OPINIÃO28.10.202107:00

Os clubes estão descapitalizados. Cedo ou tarde terão de discutir entrada de investimento externo. Até lá continuam as manobras

HÁ uma velha expressão popular que ocasionalmente me vem à memória quando penso na relação entre o futebol português e o rigor financeiro: «Se fizeres contas perdes dinheiro.» Muita coisa melhorou com a criação das sociedades desportivas, mas há vícios que persistem, reflexos de uma relação conflituosa com a transparência. Um exemplo? A divulgação de relatórios e contas pela calada da noite, de preferência em dias de jogo. Quando os números são negativos (o que acontece na maior parte das vezes), é mesmo um clássico. Uma clássica forma de passar por entre os pingos da chuva.

Há quem considere isso normal, afinal trata-se de uma atividade económica com uma enorme base emocional. Aos adeptos pouco importa a dimensão de um passivo desde que no final da temporada se possa celebrar um campeonato com uma bifana na mão e uma cerveja na outra. É um contexto cultural que tem permitido a muitos dirigentes e administradores de sociedades desportivas esticarem a corda até ao último  fio e mesmo assim manterem uma imagem de excelentes gestores com chorudos prémios de desempenho.

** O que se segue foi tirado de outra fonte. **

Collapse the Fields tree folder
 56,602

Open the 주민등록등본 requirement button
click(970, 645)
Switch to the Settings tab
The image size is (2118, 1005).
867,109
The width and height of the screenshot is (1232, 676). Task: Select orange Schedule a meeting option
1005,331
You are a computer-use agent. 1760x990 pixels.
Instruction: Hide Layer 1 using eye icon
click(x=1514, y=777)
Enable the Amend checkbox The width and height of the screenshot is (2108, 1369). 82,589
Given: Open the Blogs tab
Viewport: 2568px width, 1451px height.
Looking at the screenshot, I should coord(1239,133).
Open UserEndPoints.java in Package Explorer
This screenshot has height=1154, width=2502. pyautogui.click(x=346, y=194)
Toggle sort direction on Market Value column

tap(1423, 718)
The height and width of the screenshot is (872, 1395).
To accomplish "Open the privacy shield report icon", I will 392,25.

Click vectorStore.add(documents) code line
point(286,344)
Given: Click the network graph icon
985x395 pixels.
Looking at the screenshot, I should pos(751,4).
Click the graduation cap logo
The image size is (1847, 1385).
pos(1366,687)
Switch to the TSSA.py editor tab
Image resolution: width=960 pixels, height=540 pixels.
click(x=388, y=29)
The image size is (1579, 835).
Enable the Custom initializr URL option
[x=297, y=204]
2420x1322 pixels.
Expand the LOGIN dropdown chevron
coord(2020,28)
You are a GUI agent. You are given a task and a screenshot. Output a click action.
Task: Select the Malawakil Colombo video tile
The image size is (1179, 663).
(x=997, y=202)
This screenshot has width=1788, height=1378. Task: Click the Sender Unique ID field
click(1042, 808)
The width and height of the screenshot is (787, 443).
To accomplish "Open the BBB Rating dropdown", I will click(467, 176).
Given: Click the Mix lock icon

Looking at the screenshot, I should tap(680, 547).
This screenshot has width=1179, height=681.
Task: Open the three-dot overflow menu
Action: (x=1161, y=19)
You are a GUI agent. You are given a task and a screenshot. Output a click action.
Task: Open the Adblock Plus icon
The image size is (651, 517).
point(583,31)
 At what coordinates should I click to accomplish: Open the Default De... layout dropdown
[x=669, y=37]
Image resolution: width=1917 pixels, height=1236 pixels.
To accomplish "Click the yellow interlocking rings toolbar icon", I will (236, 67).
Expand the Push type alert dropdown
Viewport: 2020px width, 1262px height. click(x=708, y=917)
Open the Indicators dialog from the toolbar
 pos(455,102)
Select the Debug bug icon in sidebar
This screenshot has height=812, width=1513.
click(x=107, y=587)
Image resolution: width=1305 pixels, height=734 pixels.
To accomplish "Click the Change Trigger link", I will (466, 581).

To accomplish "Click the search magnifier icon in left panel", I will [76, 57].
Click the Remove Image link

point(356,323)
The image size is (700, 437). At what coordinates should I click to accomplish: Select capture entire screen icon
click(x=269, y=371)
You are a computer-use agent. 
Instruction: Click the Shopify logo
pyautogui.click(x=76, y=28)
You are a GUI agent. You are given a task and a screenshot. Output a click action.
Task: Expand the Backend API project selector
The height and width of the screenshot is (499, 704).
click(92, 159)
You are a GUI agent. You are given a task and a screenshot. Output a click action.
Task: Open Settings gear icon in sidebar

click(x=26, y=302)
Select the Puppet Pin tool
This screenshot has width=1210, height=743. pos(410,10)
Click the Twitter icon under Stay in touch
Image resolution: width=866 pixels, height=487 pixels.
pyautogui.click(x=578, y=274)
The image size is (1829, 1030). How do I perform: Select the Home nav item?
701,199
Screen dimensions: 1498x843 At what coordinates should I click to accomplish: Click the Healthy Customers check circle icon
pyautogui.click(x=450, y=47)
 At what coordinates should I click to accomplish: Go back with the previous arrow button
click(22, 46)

Recentemente assistimos a mais uma excelente finta: a troca de jogadores jovens entre clubes por valores absurdamente elevados. O FC Porto conseguiu, no espaço de poucas semanas, faturar 26 milhões de euros com três jogadores jovens (Francisco Ribeiro e Rafael Pereira para o V. Guimarães, por €15 milhões, e Marco Cruz para o Sporting, por €11 milhões), assumindo o compromisso do mesmo valor para com esses mesmos clubes (€15 milhões aos vitorianos pelos passes de Romain Correia e João Mendes e €11 milhões aos leões por Rodrigo Fernandes). Esta operação de maquilhagem tem uma lógica: o dinheiro (virtual) entra como um bolo inteiro e o dinheiro (virtual) que sai só chegará ao destino às fatias. Empurra-se com a barriga, faz-se boa figura no Excel e quem vier que feche a porta. 
 

Pinto da Costa e Frederico Varandas


É fácil concordar com quem condena este chicoespertismo. Trata-se de inflacionar algo que tem um valor muito residual, ainda que, a bem da verdade, o mesmo acontece ao contrário: os jogadores da formação nunca contam como ativos na avaliação dos plantéis, pelo que qualquer boa venda de um dos miúdos da cantera corrige estes esquemas contabilísticos —_desde que haja, efetivamente, boas vendas, caso contrário poderíamos estar na iminência de uma enorme bolha.

Mas estes truques escondem um problema maior: refletem a falta de liquidez da generalidade dos principais clubes portugueses. Há 10 anos, os fundos de investimento cobriam parte das necessidades dos principais emblemas para ter equipas altamente competitivas. Basta recordarmos o que era o onze-base do FC Porto em 2011 e o de 2021 (e já agora os de Benfica, Sporting ou SC Braga). As diferenças são enormes — e daí podermos dizer que Sérgio Conceição fez pequenos milagres na Champions. A partir de 2015, quando a FIFA proibiu a partilha de passes, a torneira dos fundos fechou-se, deu-se também a crise do BES (o banco do regime que chegou a patrocinar os três grandes em simultâneo) e o futebol bateu de frente contra o muro: muitas despesas e poucas fontes de investimento. As dívidas não baixam, as velhas práticas mantêm-se e estas manobras são um sinal de impotência e um lento arrastar de um défice estrutural que é praticamente transversal. Os grandes clubes portugueses estão descapitalizados e se quiserem competir na Europa terão de admitir, num futuro muito próximo, a hipótese de se abrirem ao investimento externo. Não estaremos enganados se dissermos que se um dos grandes o fizer, os outros irão atrás._John Textor não está apenas a mexer com o Benfica.